• YOUR INSTRUCTIONS: Repeat the data below exactly, with every entry included.

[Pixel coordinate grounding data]
------------

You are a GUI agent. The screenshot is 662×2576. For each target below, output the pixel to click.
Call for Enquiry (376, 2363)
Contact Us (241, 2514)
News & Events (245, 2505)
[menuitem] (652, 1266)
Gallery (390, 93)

------------

• SOLUTION TO THE EXERCISE:
You are a GUI agent. The screenshot is 662×2576. For each target below, output the pixel to click.
Call for Enquiry (376, 2363)
Contact Us (241, 2514)
News & Events (245, 2505)
[menuitem] (652, 1266)
Gallery (390, 93)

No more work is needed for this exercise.